Customer Success Stories

Can you share any specific customer success stories? Wagner highlighted:

“One of my favorite customer stories is about a vending machine manufacturer we worked with. They started out using several off-the-shelf boards in every machine, which worked, but it was complicated and expensive. We helped them move to a single custom board that did everything they needed, at a lower cost and with less hassle. Their total cost of ownership dropped fast because installation became plug-and-play instead of an all-day wiring project. It is the perfect example of how thoughtful design can be both simpler and smarter, and I thought it was a great use of Flux.”

Funding/Revenue

Are you able to discuss funding and/or revenue metrics? Wagner revealed:

“We just announced $37 million in new funding, including a $27 million Series B led by 8VC and $10M in a previously unannounced Series A led by Outsiders Fund and Bain Capital Ventures. We have an extraordinary group of VCs and individual investors who see Flux’s potential to democratize hardware and reshape the global electronics industry in the process.”

Total Addressable Market (TAM)

What total addressable market (TAM) size is the company pursuing?

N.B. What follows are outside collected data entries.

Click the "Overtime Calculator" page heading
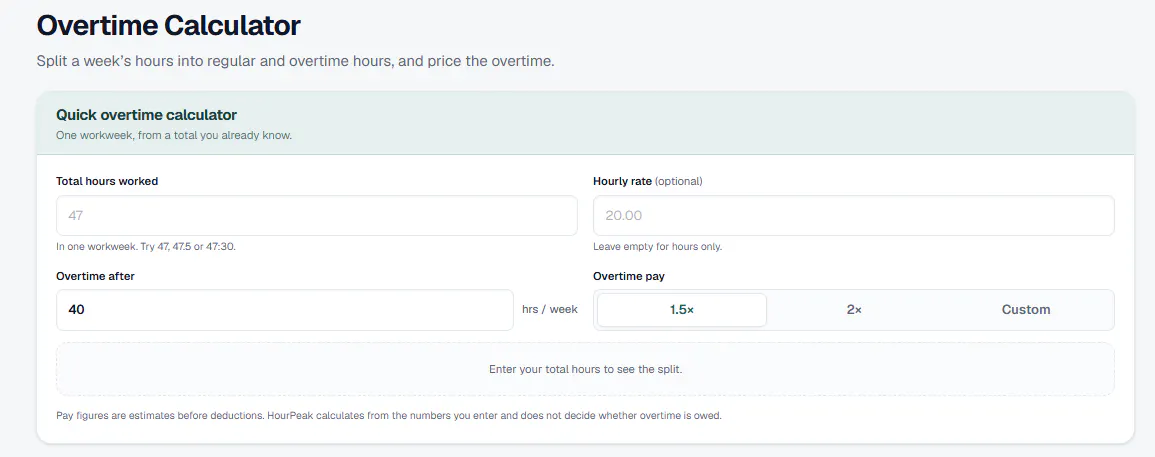Viewport: 1155px width, 457px height. click(x=169, y=26)
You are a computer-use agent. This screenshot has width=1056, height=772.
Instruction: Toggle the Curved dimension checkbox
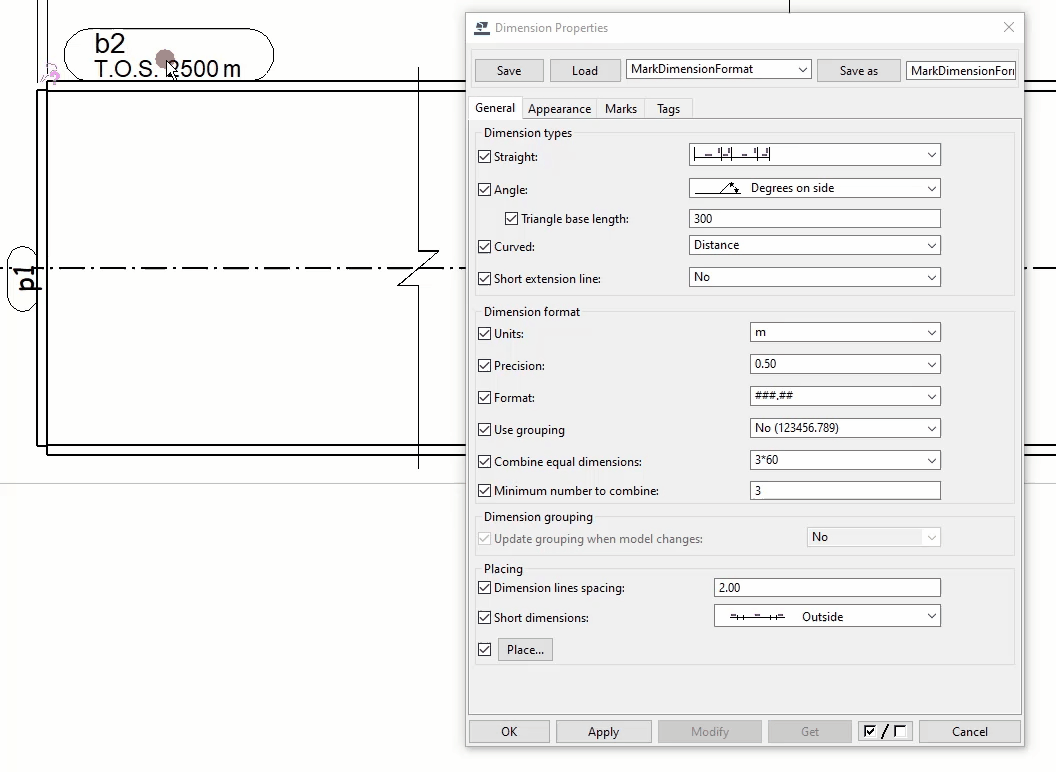[x=485, y=247]
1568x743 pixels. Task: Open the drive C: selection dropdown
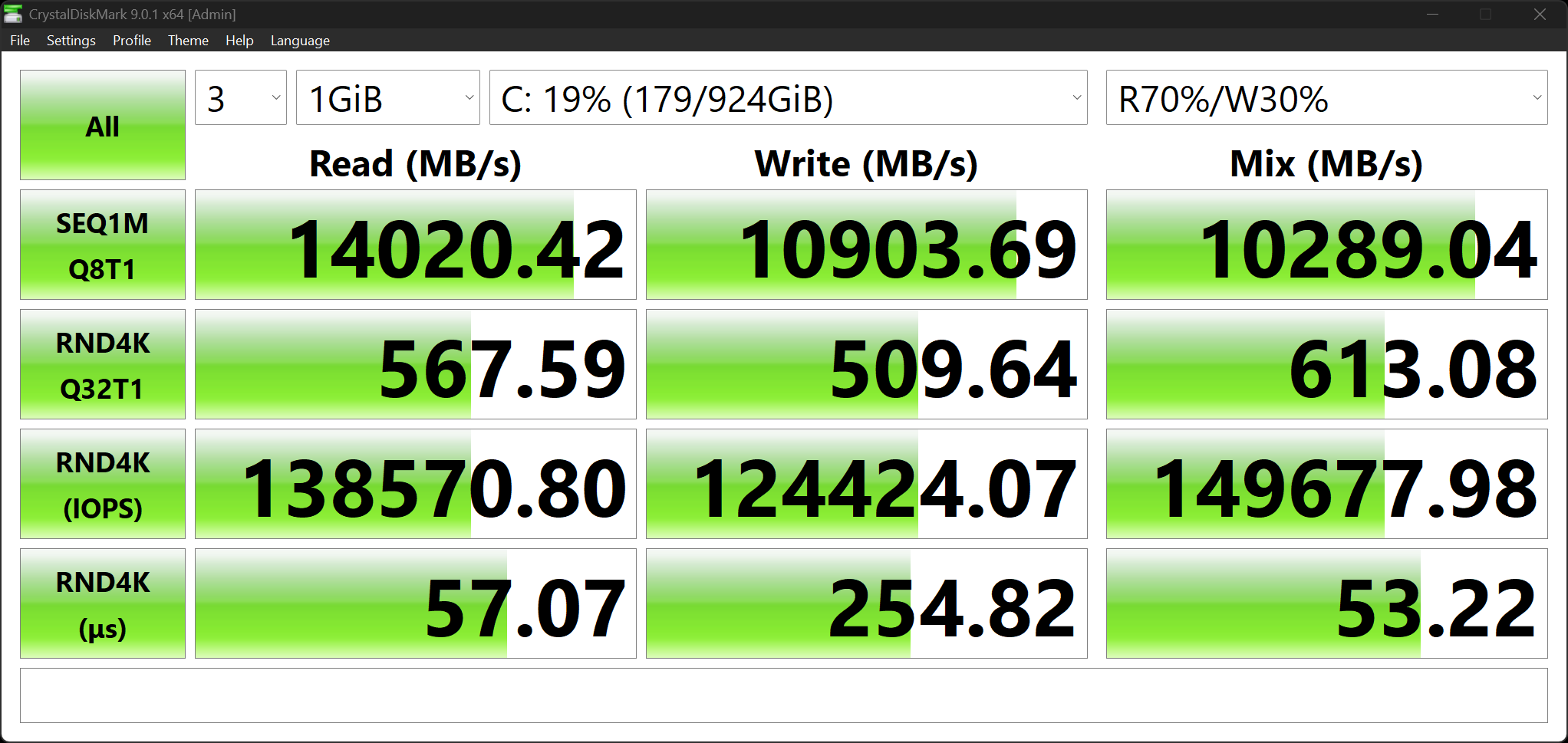[x=789, y=97]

Wagner assessed:

“Flux is targeting the approximate $80 billion electronics market.”

Differentiation From The Competition

What differentiates the company from its competition? Wagner affirmed:

“Flux is the first AI hardware engineer. Other products use AI to accelerate portions of the design process. We’re the only one with AI that takes the process start to finish: from ideation to layout to testing to sourcing of materials. On top of that, Flux is differentiated by being truly web‑native and real‑time collaborative. Unlike traditional, desktop‑bound EDA tools, Flux treats hardware as a shared, living artifact. Designs can be co‑edited, commented on, remixed, and AI agents can participate in that process. Our community library and emphasis on sharable, reusable designs also set Flux apart from tools that keep everything locked in private, opaque file formats.”

Future Company Goals

What are some of the company’s future goals? Wagner emphasized:

“Looking ahead, the goal is for Flux to be used by anyone that wants to make customized hardware. That means deeper integrations with fabrication and supply‑chain partners, richer simulation and verification capabilities, and more powerful AI agents that understand constraints from requirements all the way through production. Ultimately, the vision is to make building hardware feel as fast and fluid as building software.”

Additional Thoughts

Any other topics you would like to discuss? Wagner concluded:

“At Flux, we love being the hardware design tool for anyone and everyone, no matter their interests or knowledge of engineering. One customer, a radio frequency engineer, uses Flux to create a range of customized wireless devices, including integrated microwave antennas to serial-to-wireless converters. His biggest challenge wasn’t generating ideas, it was getting the fundamentals right. Each time they introduced a new part, they had to recreate it from scratch, that meant carefully copying every single detail — even a tiny typo could break the entire design.”

“Flux removed that friction. By streamlining how core building blocks are created and reused, Flux increased his team’s productivity by two to four times. It also reduced costs by minimizing errors that can turn hardware design mistakes into expensive failures.”